Ausgeruht springen wir frühmorgens aus dem Bett und begeben uns auf die Restaurant-Terrasse, um dort unser Frühstück einzunehmen. Ein Frühstück, für das ich eigentlich gar keine Zeit habe, denn auch Fonzy ist munter und verlangt nach Zärtlichkeit. Zwischen einigen Krauleinheiten schiebe ich mir Spiegelei und Baguette in den Mund, schlürfe brav meinen Tee. Heinz wechselt sich mit mir ab, sodass wir Fonzy schließlich schweren Herzens, aber gut durchgeplüscht, zurücklassen können. Wir kommen wieder, du Süßer! Eilig packen wir unsere Habseligkeiten, bezahlen unsere Mahlzeiten und traben zum Parkplatz, wo Mamy und Fitah bereits unser Gepäck verstauen, das sie freundlicherweise wieder für uns geschleppt haben. Guten Morgen! Mamy strahlt uns an und verkündet gute Neuigkeiten: er hat heute schon mit dem Büro telefoniert und unser Bungalow im Kirindy geht klar! Wir sind erleichtert und freuen uns jetzt, da alles geklärt ist, noch mehr auf unsere Tage in dem einzigartigen Trockenwald, der auf den ersten Blick vielleicht wenig attraktiv wirkt, aber so viele Schätze beherbergt. Jauchzend danken wir Mamy und signalisieren ihm, dass wir fahrbereit sind. Nur wegen des Kartons müssten wir nochmal anhalten. Mamy nickt. Ich öffne die hintere Tür des Autos, um meinen Tagesrucksack unterzubringen und will mich gerade auf die Rückbank schwingen, als ich etwas erblicke – ein Korb aus Palmblättern steht da neben meinem Platz, nicht zu klein, nicht zu groß und mit einem hübschen Muster versehen. Ich bin baff. „Mamy, du hast mir ein Büro besorgt?!“ Mamy nickt abermals und grinst mich an. „Wann hast du das denn gemacht?“ „Ich war beim Autowaschen und danach beim …“ Vor lauter Freude über diese Aufmerksamkeit ersticke ich seine Erläuterungen in einer dicken Umarmung. Ob das angebracht und schicklich ist, ist mir in diesem Moment egal, ich muss meiner Freude über diese Geste einfach Ausdruck verleihen. Und Mamy hat kein Problem damit, im Gegenteil. Er strahlt übers ganze Gesicht und ist ziemlich gerührt, dass er mir mit diesem einfachen Korb eine derartige Freude machen konnte. Nein, Mamy, es ist nicht der Korb allein, es ist die Geste und die Tatsache, dass du ein liebevolles und aufmerksames Herz hast. Danke dafür! Ach, was für ein Start in den Tag. Ein Tag, der unter diesen Vorzeichen doch nur gut werden kann.

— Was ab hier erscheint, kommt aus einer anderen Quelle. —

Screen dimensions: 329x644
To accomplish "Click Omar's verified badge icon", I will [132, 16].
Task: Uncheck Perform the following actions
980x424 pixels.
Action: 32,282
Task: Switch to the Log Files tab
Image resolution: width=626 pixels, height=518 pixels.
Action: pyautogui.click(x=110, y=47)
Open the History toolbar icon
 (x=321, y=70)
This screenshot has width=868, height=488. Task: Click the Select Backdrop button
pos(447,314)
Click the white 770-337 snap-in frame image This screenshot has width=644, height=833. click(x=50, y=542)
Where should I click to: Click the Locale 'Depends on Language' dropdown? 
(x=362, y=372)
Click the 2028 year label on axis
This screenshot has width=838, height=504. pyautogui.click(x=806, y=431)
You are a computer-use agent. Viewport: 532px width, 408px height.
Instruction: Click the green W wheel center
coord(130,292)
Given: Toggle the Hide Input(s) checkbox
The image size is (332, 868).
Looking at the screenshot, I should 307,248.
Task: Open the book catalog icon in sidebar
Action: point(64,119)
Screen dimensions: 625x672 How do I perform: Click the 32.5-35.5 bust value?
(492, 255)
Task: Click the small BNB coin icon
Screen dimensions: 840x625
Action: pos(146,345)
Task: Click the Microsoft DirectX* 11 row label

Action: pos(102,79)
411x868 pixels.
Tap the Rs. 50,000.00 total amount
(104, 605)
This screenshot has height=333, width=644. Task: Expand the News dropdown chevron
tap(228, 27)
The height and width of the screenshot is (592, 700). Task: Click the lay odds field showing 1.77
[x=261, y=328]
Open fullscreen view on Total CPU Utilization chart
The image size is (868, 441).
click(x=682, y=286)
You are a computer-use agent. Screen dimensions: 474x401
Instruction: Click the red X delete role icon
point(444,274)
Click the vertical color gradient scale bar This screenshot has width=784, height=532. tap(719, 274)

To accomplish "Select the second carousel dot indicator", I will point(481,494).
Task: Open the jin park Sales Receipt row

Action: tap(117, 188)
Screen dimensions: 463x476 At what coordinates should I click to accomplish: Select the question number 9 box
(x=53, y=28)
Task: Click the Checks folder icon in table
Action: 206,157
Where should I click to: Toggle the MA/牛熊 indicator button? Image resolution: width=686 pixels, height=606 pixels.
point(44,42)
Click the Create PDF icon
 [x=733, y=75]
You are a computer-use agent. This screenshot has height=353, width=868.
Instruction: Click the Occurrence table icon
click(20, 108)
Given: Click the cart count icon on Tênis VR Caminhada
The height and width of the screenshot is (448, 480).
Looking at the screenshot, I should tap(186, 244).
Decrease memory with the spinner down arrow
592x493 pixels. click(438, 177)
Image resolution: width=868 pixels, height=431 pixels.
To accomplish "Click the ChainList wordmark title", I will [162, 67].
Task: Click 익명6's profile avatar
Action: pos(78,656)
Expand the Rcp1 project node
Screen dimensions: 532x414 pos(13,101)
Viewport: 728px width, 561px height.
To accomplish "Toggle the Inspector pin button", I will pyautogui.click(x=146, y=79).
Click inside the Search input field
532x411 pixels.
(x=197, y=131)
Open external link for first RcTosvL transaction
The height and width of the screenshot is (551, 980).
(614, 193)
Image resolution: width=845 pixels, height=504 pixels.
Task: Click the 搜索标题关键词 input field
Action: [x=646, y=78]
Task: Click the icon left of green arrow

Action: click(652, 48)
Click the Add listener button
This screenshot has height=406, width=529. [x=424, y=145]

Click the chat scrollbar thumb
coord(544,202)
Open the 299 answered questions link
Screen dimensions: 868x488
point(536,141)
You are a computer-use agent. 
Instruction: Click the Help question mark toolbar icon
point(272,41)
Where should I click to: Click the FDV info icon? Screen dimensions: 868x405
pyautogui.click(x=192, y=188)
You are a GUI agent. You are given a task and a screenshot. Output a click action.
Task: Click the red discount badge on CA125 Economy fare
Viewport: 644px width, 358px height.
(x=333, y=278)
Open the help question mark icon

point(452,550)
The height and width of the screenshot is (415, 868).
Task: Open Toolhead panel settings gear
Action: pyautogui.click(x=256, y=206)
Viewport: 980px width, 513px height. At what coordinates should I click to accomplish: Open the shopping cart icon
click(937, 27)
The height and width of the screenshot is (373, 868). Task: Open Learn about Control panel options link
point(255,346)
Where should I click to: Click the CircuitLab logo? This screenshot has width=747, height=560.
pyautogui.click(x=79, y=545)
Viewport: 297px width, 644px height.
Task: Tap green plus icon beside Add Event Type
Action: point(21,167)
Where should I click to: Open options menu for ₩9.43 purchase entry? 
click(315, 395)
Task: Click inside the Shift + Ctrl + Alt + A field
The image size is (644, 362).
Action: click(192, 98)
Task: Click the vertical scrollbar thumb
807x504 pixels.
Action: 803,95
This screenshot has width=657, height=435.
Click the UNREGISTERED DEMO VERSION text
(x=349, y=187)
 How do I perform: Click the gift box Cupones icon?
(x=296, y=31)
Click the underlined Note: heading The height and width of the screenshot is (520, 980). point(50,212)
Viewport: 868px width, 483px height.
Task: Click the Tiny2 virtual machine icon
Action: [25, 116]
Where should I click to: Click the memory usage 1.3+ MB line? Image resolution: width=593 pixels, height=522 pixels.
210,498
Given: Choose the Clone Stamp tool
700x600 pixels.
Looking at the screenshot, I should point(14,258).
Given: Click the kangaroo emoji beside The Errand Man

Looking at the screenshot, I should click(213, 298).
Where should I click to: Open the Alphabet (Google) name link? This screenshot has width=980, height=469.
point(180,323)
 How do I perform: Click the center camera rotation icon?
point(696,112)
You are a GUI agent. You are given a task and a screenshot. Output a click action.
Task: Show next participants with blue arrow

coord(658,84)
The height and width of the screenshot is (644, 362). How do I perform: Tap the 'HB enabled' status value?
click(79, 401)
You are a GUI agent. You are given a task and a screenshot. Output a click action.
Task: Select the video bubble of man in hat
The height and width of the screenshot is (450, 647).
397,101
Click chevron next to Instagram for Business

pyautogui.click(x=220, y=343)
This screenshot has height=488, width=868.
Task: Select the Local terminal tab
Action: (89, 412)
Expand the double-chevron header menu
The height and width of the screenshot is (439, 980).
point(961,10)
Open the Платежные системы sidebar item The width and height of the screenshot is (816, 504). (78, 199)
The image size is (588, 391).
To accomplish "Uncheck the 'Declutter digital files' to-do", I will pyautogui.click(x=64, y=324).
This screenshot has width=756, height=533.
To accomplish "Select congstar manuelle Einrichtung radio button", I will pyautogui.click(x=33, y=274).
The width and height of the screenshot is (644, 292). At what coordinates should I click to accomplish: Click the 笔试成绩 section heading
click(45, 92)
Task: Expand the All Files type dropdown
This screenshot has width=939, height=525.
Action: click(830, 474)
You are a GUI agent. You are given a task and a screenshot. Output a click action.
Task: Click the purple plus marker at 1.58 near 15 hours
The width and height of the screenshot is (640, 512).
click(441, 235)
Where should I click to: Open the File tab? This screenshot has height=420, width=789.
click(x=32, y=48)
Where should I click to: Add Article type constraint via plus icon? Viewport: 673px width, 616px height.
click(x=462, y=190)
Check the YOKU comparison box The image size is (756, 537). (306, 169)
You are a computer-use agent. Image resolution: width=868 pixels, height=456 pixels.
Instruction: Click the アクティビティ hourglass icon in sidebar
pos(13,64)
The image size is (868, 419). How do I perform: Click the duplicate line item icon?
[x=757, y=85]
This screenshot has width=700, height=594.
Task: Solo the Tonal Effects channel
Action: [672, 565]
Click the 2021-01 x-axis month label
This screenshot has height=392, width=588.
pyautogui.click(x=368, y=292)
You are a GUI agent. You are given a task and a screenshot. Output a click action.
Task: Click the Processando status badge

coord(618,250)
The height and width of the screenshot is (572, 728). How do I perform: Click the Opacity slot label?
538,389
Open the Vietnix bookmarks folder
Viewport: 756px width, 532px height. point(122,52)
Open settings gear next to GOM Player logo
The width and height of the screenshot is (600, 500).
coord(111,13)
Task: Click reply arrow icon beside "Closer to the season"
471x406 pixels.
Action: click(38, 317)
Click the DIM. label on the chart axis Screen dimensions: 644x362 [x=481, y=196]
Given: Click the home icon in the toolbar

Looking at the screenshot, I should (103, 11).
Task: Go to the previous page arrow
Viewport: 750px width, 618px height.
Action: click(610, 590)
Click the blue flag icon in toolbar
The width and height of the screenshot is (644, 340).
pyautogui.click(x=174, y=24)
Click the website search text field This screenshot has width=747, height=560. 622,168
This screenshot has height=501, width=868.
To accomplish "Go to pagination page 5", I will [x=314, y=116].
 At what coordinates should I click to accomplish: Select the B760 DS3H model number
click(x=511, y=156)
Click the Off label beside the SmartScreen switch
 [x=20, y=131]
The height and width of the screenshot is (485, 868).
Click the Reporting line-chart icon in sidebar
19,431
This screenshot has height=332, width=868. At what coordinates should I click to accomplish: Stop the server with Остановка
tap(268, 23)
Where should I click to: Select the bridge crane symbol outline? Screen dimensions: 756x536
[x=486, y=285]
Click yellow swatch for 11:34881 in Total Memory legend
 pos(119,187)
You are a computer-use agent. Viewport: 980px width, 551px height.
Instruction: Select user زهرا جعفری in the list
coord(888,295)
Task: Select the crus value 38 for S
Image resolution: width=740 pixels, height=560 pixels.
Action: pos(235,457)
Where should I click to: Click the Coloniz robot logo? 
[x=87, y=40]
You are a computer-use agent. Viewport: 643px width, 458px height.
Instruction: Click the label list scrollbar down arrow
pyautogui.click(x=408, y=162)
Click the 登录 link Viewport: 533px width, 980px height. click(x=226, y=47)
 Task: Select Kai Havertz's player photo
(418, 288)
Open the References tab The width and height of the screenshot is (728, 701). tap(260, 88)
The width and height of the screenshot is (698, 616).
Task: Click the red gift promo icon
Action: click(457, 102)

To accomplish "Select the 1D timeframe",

Eine legendäre Sehenswürdigkeit?
Wir klettern ins Auto und starten unsere Fahrt nach Kirindy. Während wir Morondava durchqueren, räume ich mein Bürokörbchen ein, dann konzentriere ich mich wieder auf das, was um uns herum geschieht. Wir verlassen den quirligen Ort, in dem auch zu dieser frühen Stunde schon wieder der Bär steppt und biegen nach einer Weile links ab. Schlagartig wird es ruhiger, ländlicher, ja, fast menschenleer. Eine staubige Holperstraße führt durch recht verbuschtes Gelände, das von zahlreichen Baobabs überragt wird. Einer ist schöner als der andere und Heinz und ich können uns schon wieder nicht sattsehen. „Wartet, gleich kommen wir zur Baobab-Allee!“, verkündet Mamy. Zur Baobab-Allee, zu DER Baobab-Allee? Diese Allee ist weltbekannt, es gibt Touristen, die nur deswegen nach Morondava fliegen, sie ist das Bild, das vielen bekannt vorkommt, obwohl sie noch nie in Madagaskar waren, und zudem nicht mal wissen, wo diese Baumriesen überhaupt stehen. Auch wir haben natürlich genau dieses Bild im Kopf, unsere Erwartungen jedoch sind etwas ambivalent. Ist es wirklich so großartig, wie man auf zahlreichen Fotos sehen kann, oder handelt es sich hierbei mal wieder um eine gehypte Sehenswürdigkeit, die nur halb so viel Zauber verbreitet, wie man ursprünglich dachte? Da, da vorne! Wir rollen auf den Straßenabschnitt zu, der von den fotogenen Baobabs flankiert wird, wir passieren ihn, wir renken uns die Hälse aus, wir staunen, sind aber immer noch keinen Schritt weiter, ob unsere Erwartungshaltung nun erfüllt wurde oder nicht. Da stehen mehrere Dutzend Baobabs in Reih und Glied neben einer Straße. Imposante Stämme werden von skurril geformten Ästen gekrönt, die Bäume strahlen eine wahnsinnige Ruhe und Erhabenheit aus und sie gehören zudem der markantesten Spezies an. Die „Grandidieris“ stechen durch eine besonders augenfällige, einprägsame Silhouette hervor und sie haben eine durchaus begeisternde Wirkung auf uns. Aber nicht, weil sie diese Allee formen, sondern weil sie sind, wie sie sind. Vielleicht liegt das daran, dass wir eben ausgesprochene Pflanzenheinis sind und das Ganze von Haus aus mit anderen Augen sehen. Vielleicht aber auch daran, dass fast alle kursierenden Bilder bei Sonnenuntergang geschossen wurden – mit einer Extra-Portion Zauber sozusagen. „Auf dem Rückweg sind wir bei Sonnenuntergang hier“, sagt Mamy. Na ja, dann testen wir das touristische Highlight eben in ein paar Tagen nochmal an und sehen, wie seine Wirkung dann auf uns ist.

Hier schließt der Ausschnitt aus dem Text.